Availability and price of Tellurium are already concern to analysts of First Solar, though there is speculation that copious amounts of Tellurium can be mined from deep sea ridges.
There appear to be similar concerns about availability of indium in particular (and to a lesser extent gallium) for CIGS cells, though as usual concrete data on total reserves for these seems to be in short supply as well.
Nanosolar's technology is reportedly capable of achieving higher efficiency rates (up to 19.5%) than are achieved with other thin-film technologies. However, these efficiency rates have only been seen under laboratory conditions so far. Mass produced CIGS solar cells usually have efficiency rates of 12%-15% – making them about half as efficient as their silicon PV counterparts.
The centerpiece of Nanosolar’s technique is a proprietary ink developed by the company, which is used to print the semiconductor of the solar cell. The ink is based on various proprietary forms of nano-particles and associated organic dispersion chemistry. Once it is deposited on a flexible substrate, the ink's nano-components align themselves via molecular self-assembly, creating a homogenous mix of nano-particles that ensure the perseverance of the correct atomic ratios of the elements involved even across large areas of deposition.

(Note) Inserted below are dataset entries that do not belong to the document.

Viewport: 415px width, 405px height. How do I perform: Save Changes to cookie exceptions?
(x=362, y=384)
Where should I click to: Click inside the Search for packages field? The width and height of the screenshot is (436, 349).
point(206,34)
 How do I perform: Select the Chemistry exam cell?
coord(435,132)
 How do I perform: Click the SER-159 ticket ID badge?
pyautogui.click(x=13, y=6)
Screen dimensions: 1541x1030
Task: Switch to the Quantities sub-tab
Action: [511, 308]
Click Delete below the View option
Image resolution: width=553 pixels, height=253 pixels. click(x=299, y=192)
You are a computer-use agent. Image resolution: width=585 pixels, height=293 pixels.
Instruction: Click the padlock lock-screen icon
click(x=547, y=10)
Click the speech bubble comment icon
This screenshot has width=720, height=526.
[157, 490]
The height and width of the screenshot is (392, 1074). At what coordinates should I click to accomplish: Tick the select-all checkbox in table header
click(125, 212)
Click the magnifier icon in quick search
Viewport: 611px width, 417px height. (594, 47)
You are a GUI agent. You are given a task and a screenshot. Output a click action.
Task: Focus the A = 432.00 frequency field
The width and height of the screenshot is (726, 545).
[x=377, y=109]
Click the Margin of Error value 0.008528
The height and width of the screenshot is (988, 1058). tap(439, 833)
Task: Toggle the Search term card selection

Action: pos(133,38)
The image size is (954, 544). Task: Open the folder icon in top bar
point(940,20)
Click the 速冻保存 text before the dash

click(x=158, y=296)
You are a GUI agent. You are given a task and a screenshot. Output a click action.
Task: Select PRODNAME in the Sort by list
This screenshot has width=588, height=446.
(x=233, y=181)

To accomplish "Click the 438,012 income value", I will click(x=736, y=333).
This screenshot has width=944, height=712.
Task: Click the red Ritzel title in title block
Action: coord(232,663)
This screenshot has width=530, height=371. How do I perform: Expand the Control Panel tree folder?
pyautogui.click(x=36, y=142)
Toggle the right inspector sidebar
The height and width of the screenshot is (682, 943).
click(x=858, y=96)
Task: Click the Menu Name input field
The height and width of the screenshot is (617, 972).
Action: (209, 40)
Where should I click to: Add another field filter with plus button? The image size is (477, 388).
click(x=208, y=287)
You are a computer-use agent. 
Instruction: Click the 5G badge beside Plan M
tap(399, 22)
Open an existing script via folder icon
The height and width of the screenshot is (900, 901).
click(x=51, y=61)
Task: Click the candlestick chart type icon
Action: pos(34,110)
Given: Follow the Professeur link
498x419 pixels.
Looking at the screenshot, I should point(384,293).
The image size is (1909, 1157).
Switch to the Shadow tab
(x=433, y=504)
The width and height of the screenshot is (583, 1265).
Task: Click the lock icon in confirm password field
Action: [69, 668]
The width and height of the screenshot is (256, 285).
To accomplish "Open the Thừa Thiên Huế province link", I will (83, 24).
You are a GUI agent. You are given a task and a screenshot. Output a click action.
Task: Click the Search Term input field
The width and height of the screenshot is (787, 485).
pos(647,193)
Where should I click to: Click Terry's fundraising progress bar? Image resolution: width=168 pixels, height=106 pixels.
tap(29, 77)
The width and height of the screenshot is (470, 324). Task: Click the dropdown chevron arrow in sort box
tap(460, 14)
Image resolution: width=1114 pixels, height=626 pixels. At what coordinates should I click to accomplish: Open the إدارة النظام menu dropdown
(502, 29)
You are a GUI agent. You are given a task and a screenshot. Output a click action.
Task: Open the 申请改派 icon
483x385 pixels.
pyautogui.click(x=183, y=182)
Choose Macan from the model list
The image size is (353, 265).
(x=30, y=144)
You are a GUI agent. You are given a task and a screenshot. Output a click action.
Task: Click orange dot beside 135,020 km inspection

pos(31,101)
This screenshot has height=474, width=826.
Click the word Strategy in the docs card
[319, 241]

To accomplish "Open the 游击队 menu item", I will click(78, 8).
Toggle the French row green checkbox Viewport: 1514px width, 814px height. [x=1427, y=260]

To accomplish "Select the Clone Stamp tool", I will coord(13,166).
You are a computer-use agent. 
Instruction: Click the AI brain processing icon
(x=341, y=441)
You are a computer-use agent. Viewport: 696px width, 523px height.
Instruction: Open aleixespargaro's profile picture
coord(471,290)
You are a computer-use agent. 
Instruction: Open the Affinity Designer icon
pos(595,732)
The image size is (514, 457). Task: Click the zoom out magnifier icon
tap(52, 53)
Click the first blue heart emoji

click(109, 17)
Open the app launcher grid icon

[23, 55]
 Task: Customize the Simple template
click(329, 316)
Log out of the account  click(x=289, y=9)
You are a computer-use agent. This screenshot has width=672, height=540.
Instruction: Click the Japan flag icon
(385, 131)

This approach is extremely different from the traditional vacuum deposition processes where one effectively has to "atomically" synchronize various materials sources – a complex process, which significantly limits production efficiency.
The material on which the cells are printed is a highly conductive metal foil substrate . The metal foil is 20 times more conductive than the stainless steel often used in the industry. The company says this property enables major cost reduction on the solar cell’s thin-film bottom electrode. “A thin-film solar cell consists of an absorber semiconductor layer, sandwiched between the top and bottom electrode layers. If the thin films of a solar cell are deposited directly onto a highly conductive metal foil (as opposed to glass or stainless steel), then the bottom electrode gets much simpler because the substrate can do the job of carrying the current” – explained the scientists.
In conventional silicon solar technology, wafer cells are sorted into performance bins according to their electrical characteristics before the cells are assembled into panels. Nanosolar says that this sorting process may result in grouping poorly-matched cells, because cell transitions are created through scribing after they are already deposited on the glass substrate. In contrast, the company claims that their new approach optimizes the accuracy of cell-matching, resulting in better panel efficiency distribution and yield.
The main advantages of Nanosolar's technique are its relatively high speed and the highly precise manufacturing process. According to the company, its thin-film solar films are more than 100 times thinner than silicon-wafer cells and therefore, have correspondingly lower materials costs – between 10%-20% of the current industry standard per kilowatt. The "printing" technique is executed in a "roll-to-roll" manner, in which meters-wide and miles-long rolls of solar panels are created and cut to a desirable size, much like the way in which newspapers are printed at printing houses. As opposed to the method of processing separate wafers or glass plates, a roll-to-roll printing process can be maintained for the entire length of the roll, eliminating undesirable start-ups and other cycle overhead costs – a key advantage, according to the company.